Virtuelle Netzbetreiber finden die Nische

Joachim Hackmann ist Principal Consultant bei Pierre Audin Consulting (PAC) in München. Vorher war er viele Jahre lang als leitender Redakteur und Chefreporter bei der COMPUTERWOCHE tätig.
Kommunikationsdienstleister ohne eigenes Netz integrieren weltweit eingekaufte Kapazitäten zu einem einheitlichen Service. Sie sprechen damit international aufgestellte Mittelständler an.

Hier lesen Sie…

  • welche Dienste Virtual Network Operators übernehmen;

  • an welche Anwenderunternehmen sie sich richten;

  • was sie können und was nicht;

  • wer die Konkurrenten sind.

Der Auszug aus Gartners magischem Quadranten belegt die Reife des virtuellen Netzbetreibers Vanco. Die Analysten bemängeln aber Schwächen im Betrieb von Sprachnetzen.
Der Auszug aus Gartners magischem Quadranten belegt die Reife des virtuellen Netzbetreibers Vanco. Die Analysten bemängeln aber Schwächen im Betrieb von Sprachnetzen.

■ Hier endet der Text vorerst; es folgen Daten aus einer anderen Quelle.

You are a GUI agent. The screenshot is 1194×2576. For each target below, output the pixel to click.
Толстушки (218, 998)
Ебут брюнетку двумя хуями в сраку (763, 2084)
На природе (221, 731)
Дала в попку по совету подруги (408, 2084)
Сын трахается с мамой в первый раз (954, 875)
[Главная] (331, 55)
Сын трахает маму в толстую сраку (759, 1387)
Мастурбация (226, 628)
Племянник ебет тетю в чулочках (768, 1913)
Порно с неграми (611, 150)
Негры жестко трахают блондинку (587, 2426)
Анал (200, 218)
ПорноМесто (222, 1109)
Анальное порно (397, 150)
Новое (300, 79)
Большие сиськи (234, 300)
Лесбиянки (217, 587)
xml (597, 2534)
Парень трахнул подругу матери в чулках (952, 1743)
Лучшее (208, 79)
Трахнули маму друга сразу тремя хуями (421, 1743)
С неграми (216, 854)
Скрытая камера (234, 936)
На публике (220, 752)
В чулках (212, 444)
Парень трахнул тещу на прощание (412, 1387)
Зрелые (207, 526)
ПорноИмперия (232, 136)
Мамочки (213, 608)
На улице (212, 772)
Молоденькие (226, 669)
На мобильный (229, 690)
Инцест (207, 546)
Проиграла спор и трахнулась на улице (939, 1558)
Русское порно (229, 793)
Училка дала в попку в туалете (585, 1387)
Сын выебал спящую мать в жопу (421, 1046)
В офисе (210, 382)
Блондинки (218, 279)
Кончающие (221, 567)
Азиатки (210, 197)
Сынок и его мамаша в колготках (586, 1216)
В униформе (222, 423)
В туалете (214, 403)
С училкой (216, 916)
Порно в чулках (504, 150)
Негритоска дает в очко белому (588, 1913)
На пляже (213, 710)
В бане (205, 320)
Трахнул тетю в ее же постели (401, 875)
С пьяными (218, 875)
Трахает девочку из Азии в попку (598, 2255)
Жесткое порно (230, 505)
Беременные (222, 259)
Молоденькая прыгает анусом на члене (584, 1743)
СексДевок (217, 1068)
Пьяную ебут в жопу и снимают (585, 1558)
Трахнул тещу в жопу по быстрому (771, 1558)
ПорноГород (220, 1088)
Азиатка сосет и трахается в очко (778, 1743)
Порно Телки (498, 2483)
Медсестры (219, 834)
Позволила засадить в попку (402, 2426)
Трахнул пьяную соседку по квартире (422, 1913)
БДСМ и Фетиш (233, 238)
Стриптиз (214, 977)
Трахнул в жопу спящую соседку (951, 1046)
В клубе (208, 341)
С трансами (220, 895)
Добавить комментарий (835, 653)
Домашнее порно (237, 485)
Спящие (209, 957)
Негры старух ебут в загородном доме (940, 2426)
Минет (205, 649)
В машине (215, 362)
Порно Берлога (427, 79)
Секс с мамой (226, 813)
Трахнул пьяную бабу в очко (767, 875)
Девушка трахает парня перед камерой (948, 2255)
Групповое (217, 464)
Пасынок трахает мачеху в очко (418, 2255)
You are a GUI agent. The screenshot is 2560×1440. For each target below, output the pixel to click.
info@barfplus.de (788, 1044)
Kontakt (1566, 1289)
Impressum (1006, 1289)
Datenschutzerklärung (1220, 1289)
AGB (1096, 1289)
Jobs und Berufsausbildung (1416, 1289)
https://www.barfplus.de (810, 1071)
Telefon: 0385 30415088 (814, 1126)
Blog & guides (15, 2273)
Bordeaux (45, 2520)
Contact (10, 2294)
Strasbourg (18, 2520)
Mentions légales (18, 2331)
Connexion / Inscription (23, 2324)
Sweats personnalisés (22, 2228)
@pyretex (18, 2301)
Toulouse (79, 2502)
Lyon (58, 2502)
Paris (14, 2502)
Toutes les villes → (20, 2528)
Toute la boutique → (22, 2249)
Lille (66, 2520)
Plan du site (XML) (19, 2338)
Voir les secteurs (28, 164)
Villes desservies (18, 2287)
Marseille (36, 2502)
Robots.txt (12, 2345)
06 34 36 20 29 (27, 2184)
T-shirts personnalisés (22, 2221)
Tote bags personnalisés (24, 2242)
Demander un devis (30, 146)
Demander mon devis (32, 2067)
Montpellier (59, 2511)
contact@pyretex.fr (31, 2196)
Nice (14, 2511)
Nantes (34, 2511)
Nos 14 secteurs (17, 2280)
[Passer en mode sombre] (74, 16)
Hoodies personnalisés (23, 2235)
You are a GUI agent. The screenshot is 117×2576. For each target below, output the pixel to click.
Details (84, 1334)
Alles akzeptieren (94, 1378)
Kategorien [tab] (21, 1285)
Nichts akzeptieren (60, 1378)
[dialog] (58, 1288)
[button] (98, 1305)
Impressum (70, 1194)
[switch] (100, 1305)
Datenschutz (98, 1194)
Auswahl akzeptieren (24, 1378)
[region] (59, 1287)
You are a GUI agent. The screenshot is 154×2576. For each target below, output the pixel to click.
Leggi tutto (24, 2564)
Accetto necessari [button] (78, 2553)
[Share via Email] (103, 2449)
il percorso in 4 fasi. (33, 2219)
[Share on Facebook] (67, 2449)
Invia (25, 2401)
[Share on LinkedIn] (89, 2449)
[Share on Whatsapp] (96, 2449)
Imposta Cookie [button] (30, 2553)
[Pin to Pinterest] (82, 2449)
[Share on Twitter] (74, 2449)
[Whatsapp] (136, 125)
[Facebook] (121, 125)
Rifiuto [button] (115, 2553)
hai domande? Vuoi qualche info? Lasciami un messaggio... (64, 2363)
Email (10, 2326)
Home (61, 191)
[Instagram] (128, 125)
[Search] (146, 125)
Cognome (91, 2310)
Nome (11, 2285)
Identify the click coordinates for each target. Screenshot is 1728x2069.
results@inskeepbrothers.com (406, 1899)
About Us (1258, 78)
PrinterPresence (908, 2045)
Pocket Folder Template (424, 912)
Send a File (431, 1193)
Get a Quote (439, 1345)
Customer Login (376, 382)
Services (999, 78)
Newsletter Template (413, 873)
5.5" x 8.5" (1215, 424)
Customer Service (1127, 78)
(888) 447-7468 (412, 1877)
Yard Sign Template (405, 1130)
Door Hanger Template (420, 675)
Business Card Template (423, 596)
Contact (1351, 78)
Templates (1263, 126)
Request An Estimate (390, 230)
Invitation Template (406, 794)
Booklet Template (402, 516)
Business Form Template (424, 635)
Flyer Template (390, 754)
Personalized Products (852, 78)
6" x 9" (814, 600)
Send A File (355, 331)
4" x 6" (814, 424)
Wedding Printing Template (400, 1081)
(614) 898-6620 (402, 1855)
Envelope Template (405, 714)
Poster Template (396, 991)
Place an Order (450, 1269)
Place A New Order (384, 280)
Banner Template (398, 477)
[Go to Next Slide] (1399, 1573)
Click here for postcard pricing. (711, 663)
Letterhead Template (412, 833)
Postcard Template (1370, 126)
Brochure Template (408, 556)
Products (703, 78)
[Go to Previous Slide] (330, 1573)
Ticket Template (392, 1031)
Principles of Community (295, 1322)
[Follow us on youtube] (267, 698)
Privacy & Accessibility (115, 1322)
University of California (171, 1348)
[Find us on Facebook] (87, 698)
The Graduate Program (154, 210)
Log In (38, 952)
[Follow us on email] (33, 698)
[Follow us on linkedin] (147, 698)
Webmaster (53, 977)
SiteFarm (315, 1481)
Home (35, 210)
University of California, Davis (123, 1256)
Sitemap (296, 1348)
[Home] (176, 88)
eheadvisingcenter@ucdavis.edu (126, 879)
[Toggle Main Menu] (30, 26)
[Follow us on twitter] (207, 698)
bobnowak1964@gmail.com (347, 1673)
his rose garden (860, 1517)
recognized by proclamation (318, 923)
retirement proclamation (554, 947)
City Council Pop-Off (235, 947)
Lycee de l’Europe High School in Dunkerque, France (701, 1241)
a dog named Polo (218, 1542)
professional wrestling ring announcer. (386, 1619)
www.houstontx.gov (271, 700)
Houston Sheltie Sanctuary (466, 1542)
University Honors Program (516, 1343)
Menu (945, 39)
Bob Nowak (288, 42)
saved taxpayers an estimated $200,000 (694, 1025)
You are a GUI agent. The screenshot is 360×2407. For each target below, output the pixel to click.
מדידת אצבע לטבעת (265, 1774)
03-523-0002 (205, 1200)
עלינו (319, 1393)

Der Virtual Network Operator (VNO) Vanco kommt mittlerweile auch in Deutschland zu ersten Erfolgen. Ein prestigeträchtiger Abschluss hat den Herausforderer im TK-Markt bekannt gemacht: "Siemens ist der Einstieg ins oberste Segment", freut sich Thomas Wolf, Non-Executive Chairman bei Vanco. Siemens hatte den TK-Dienstleister im September letzten Jahres damit beauftragt, verschiedene MPLS-Netze (Multi Protocol Label Switching) in eine globale Netzwerklösung zu integrieren. Das Auftragsvolumen des Dreijahresvertrags beläuft sich auf 4,3 Millionen Euro.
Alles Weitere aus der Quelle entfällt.